- Source excerpt:
────────

So we see that the Pennsylvania Germans' use of imported papers and paints is in harmony with their other, often progressive, contributions to their new world. As a foreign traveler in the eighteenth century noted: they must have been princes as their barns were so big!12


3 PIGMENT ANALYSIS

ELEMENTAL ANALYSIS by X-ray fluorescence was used in this study of painting materials. The technique, previously used in the determination of the chemical composition of silver, brass, pewter and glass,13, 14 was modified slightly for pigment analysis so that the 55Fe, 241Am, and 109Cd sources are successively employed to obtain data in three different adjacent portions of the 0–40 keV spectrum. Potassium, calcium, titanium, and vanadium are detected by a 100 second irradiation on the 55Fe source; silver, tin, antimony, barium and others with a 100 second irradiation on the 241Am source, and copper, iron, zinc, lead, arsenic, mercury, chromium, and others of particular interest with regard to pigment analysis with a 300 second irradiation on the 109Cd source. Whatman No. 541 filter paper is used to obtain a baseline; x-ray fluorescence data from this paper are subtracted by the computer from the pigment data line. In addition, a clear unpigmented portion of the painting is analyzed when possible. In this way, any elements which may be in the paper can be manually subtracted out. Peak locations are determined by using a reference glass standard which contains thirty different elements. Count data and graphical plot of each pigmented area are obtained, then interpreted.

────────

- Data segment:
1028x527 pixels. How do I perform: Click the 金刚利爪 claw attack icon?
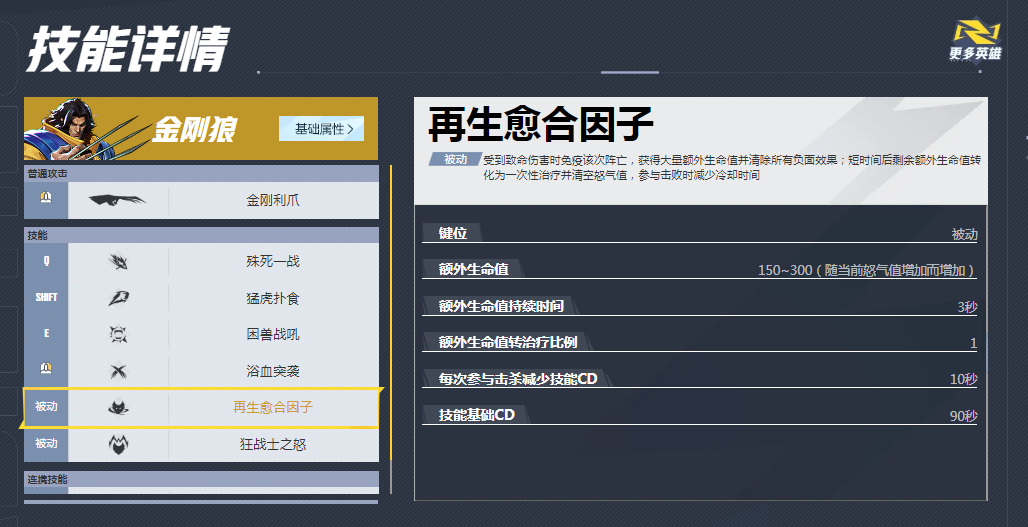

────────

- Do this: Do the following statements agree with the pigment analysis excerpt? Answer yes or no for each and quote the words of the excerpt that decide it. 1. Potassium and calcium are detected using the 241Am source. 2. A baseline is obtained with Whatman No. 541 filter paper. 3. Peak locations are determined with a reference glass standard containing thirty different elements.

- Output of the exercise:
1. No: "Potassium, calcium, titanium, and vanadium are detected by a 100 second irradiation on the 55Fe source"
2. Yes: "Whatman No. 541 filter paper is used to obtain a baseline"
3. Yes: "Peak locations are determined by using a reference glass standard which contains thirty different elements."